- Amazon's share price could have higher prices in the not-so-distant future, CNBC's Jim Cramer says.
- Investors can find a "rare buying opportunity in Amazon" after its recent pullback, the "Mad Money" host says.
Shares of Amazon plunged for a third-straight trading day on Monday, and it may have opened up the kind discount that investors are looking for, according to the charts.
CNBC's Jim Cramer, citing analysis from chart analyst Caroly Boroden, said the stock is on a positive trend that could carry it back above the $2,000 level in due time.

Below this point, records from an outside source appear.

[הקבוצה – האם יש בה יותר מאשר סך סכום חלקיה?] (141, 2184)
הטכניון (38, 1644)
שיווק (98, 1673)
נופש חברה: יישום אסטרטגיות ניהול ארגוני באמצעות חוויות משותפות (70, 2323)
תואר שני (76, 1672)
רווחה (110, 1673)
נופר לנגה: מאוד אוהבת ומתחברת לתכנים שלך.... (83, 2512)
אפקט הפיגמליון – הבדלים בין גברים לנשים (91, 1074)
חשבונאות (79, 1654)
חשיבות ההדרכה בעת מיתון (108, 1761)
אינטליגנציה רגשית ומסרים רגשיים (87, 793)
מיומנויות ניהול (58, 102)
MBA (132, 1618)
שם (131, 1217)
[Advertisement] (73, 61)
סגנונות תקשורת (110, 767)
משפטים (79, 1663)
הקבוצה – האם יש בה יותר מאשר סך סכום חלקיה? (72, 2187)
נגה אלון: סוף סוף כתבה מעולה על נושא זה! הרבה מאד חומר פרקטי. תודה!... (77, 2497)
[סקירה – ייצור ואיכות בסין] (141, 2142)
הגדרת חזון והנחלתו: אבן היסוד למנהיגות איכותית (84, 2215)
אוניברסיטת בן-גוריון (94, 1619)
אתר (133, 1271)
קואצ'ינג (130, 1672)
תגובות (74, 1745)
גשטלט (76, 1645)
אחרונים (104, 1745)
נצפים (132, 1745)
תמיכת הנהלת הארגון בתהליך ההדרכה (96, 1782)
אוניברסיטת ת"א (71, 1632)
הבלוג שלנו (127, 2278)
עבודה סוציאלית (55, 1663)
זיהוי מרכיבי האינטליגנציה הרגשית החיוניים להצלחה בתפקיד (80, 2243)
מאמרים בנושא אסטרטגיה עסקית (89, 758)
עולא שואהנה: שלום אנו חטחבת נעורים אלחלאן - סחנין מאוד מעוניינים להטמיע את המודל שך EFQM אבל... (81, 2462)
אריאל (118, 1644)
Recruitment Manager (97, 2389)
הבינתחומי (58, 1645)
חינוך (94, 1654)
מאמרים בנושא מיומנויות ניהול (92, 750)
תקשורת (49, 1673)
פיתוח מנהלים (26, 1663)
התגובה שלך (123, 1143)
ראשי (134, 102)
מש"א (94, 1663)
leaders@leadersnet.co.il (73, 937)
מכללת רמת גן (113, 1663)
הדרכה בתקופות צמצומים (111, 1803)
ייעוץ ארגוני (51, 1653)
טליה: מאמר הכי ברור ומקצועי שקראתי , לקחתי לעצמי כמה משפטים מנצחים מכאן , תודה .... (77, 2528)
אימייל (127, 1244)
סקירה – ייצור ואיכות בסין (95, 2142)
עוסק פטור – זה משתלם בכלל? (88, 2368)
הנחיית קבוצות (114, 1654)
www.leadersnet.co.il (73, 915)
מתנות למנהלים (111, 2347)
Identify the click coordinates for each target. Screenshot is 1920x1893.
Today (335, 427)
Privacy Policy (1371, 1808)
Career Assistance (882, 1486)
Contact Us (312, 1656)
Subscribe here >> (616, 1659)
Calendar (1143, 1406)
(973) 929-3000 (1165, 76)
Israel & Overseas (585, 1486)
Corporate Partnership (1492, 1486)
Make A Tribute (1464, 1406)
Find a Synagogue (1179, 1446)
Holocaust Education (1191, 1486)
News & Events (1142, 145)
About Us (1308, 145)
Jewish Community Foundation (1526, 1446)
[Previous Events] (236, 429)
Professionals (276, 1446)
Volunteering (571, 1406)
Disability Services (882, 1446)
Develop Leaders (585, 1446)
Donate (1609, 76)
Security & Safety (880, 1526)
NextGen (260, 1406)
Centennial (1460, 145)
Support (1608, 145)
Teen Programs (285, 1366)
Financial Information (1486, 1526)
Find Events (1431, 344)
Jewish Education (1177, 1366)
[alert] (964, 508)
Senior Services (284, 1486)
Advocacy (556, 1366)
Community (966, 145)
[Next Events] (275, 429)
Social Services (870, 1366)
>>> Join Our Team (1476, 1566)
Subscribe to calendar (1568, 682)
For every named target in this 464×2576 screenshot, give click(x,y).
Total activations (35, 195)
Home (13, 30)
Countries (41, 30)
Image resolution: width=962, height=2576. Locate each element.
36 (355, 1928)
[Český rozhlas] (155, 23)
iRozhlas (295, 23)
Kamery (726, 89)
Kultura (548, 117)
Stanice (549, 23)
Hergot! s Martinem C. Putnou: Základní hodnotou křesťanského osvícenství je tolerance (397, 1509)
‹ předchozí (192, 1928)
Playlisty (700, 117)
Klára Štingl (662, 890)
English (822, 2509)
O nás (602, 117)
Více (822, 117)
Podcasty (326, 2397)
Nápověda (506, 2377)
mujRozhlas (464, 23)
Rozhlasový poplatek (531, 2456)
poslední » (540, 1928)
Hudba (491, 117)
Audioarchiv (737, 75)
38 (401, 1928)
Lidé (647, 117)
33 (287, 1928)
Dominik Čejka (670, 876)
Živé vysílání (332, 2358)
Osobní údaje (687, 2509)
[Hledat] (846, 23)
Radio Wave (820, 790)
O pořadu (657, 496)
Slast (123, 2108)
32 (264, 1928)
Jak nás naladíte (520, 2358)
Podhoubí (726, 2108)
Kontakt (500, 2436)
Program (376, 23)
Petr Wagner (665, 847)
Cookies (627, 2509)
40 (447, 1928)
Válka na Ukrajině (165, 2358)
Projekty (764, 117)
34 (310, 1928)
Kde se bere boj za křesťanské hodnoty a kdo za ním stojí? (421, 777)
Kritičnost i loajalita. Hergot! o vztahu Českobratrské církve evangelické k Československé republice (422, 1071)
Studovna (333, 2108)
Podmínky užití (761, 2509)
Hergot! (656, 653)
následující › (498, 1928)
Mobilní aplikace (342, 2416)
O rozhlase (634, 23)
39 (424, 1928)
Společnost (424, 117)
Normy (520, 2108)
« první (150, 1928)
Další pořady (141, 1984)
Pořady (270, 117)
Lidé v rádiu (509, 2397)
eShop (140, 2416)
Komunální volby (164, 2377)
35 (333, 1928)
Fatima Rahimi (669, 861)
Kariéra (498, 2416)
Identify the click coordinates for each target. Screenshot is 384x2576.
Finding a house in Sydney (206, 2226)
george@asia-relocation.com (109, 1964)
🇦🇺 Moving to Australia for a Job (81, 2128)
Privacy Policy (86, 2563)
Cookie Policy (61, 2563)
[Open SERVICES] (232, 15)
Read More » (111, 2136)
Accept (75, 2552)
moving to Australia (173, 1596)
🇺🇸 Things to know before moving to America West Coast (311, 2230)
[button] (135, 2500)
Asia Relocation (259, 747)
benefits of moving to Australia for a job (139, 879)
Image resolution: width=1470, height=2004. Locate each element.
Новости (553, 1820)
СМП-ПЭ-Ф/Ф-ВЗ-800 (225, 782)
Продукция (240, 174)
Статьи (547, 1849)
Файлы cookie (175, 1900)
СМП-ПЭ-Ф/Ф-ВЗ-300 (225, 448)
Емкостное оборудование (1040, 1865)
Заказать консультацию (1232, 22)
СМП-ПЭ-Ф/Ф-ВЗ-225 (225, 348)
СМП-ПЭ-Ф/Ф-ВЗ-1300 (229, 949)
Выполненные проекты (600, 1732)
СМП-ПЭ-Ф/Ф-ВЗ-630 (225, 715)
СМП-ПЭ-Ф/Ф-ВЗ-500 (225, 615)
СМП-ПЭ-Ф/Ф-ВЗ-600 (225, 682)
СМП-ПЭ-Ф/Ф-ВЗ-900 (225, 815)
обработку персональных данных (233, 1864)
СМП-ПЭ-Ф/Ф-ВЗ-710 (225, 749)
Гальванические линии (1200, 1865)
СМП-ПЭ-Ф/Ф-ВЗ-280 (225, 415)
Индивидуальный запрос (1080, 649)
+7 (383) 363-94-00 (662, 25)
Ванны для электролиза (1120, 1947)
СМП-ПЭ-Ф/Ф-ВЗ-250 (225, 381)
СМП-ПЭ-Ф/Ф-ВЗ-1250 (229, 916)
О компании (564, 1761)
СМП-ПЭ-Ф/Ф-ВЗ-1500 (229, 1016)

Since reporting a second-quarter profit miss last week, the equity has shed nearly 4.5%, but it has a chance to catapult past its record high, says Boroden, who heads FibonnacciQueen.com
"Boroden says that the larger pattern here is still bullish, pointing to much higher prices down the road," the "Mad Money" host said. "After the stock's recent pullback, she thinks you're getting a rare buying opportunity in Amazon."
Boroden, a Cramer colleague at RealMoney.com, predicts the stock could be gearing up to rally to about $2,073, a more than 8% upside from Monday's close. In order for that to happen, the stock must hold above a group of support levels in the $1,880 and $1,890 ranges, Cramer explained.
On Monday, shares of Amazon started trading at $1,930, bottomed near $1,890 and recovered some to end the session above $1,912. If the stock falls below the aforementioned levels of support, Boroden says it has additional support to lean on at about $1,860, Cramer said.
Boroden's long-term price target for Amazon, based on past rallies, is $2,145. In the best case scenario, she thinks the stock could climb as high as $2,509, Cramer said. For that to happen, she says, the stock's five-day exponential moving average has to rise above the 13-day exponential moving average on the same daily chart, the host added.
"That crossover is the Fibonacci Queen's buy trigger because it tells you when a stock has gotten its groove back," Cramer said. "Of course, if Amazon breaks down below Boroden's last floor of support at $1,810, that means she's wrong and she says you got to throw in the towel. I think she's going to be right."
Disclosure: Cramer's charitable trust owns shares of Alphabet and Amazon.